↓

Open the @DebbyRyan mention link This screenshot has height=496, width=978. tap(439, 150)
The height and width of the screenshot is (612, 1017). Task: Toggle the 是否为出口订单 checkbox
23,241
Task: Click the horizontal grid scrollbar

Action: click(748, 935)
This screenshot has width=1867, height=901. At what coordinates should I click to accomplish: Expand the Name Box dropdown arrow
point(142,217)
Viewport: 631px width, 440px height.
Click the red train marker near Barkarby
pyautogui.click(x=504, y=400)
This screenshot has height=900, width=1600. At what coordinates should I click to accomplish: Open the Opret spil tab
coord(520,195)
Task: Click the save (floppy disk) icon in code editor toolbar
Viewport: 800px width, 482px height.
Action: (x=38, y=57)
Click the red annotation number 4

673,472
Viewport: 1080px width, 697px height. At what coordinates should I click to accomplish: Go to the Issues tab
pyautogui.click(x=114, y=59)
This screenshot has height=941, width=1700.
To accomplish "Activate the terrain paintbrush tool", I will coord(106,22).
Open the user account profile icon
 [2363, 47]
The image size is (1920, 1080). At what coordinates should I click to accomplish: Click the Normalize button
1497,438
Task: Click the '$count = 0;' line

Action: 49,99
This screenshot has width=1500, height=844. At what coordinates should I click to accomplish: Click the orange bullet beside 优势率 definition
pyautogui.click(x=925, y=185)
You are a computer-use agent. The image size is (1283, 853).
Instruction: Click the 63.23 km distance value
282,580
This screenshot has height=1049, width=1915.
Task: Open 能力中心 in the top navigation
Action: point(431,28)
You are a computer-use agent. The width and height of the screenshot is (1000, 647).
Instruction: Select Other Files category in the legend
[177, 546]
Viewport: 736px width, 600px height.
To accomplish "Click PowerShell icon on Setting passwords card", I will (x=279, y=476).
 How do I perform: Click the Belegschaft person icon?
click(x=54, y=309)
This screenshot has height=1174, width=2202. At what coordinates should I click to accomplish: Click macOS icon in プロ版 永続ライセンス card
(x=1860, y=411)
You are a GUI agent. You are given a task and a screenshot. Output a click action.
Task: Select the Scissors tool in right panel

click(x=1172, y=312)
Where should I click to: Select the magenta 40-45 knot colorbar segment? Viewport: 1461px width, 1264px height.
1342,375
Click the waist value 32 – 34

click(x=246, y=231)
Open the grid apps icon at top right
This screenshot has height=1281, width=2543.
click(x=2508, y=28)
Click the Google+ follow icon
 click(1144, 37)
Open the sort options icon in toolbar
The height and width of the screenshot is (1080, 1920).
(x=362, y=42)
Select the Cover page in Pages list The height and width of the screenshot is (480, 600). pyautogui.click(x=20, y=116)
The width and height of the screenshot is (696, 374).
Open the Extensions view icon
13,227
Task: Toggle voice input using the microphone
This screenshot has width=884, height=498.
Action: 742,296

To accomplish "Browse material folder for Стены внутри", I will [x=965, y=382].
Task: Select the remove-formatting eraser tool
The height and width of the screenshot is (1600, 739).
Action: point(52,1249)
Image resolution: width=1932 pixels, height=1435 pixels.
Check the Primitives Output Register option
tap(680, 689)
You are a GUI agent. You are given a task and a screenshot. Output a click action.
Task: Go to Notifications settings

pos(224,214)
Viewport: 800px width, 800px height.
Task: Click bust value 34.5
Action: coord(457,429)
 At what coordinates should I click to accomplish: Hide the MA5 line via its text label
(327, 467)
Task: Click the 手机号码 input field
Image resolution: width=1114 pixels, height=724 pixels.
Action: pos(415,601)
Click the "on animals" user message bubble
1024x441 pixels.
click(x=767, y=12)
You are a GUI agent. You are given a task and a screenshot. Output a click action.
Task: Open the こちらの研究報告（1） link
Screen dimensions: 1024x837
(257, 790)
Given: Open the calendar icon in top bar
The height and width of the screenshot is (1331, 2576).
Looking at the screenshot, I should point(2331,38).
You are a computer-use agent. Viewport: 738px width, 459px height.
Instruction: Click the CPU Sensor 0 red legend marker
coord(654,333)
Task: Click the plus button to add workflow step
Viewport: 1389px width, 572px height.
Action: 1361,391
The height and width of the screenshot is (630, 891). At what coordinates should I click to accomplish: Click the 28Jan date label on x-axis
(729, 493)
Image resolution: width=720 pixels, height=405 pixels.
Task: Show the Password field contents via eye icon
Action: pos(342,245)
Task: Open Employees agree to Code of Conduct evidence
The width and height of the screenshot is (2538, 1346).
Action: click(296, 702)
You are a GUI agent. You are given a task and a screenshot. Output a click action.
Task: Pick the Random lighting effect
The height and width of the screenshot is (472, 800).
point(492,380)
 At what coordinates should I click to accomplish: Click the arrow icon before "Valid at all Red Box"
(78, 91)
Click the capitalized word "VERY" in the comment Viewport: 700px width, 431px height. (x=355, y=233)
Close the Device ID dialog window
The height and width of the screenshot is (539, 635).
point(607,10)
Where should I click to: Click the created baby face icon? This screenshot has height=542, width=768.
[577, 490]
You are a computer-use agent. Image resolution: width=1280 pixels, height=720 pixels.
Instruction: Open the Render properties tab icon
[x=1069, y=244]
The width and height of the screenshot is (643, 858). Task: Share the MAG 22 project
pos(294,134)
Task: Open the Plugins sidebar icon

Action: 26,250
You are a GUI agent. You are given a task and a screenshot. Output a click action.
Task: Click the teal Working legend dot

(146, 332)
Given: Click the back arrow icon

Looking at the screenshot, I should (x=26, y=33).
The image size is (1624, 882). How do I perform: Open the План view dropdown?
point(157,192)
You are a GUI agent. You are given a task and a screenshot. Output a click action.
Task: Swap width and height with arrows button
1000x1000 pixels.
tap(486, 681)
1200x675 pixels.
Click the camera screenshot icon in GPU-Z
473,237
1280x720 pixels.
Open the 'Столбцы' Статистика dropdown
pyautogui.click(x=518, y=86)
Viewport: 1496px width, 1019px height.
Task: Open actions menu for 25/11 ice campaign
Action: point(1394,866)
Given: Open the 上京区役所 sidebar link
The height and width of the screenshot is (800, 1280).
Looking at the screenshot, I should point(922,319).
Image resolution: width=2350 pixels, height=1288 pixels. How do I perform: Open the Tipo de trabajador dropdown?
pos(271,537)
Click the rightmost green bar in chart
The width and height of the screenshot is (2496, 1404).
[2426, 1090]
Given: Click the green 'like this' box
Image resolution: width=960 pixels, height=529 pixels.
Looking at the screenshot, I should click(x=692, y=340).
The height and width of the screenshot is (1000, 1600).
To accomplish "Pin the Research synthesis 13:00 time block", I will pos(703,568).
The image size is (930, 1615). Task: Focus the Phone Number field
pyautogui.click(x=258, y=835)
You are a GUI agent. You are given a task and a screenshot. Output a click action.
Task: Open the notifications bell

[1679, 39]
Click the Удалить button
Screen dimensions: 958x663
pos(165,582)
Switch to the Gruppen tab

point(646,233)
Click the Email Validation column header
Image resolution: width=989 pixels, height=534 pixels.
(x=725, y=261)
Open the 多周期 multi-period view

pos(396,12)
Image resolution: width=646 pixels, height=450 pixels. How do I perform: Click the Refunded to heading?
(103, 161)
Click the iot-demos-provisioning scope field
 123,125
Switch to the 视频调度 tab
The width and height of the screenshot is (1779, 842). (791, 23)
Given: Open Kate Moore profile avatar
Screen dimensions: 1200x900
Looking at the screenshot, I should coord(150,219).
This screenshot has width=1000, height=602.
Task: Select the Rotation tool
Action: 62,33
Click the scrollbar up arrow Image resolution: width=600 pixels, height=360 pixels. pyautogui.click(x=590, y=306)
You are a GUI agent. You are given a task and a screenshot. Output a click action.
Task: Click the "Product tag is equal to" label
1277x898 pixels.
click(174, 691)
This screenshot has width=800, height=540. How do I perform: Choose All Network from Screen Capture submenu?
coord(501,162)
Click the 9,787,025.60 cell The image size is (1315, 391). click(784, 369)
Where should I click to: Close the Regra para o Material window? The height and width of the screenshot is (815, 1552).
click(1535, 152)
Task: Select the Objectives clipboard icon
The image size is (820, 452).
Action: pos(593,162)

↑

Work to be completed:
Pick out every line in the records above that contains the word "will", and copy each one without changes.

Response to this exercise:
To accomplish "Activate the terrain paintbrush tool", I will coord(106,22).
To accomplish "Click PowerShell icon on Setting passwords card", I will (x=279, y=476).
To accomplish "Browse material folder for Стены внутри", I will [x=965, y=382].
To accomplish "Pin the Research synthesis 13:00 time block", I will pos(703,568).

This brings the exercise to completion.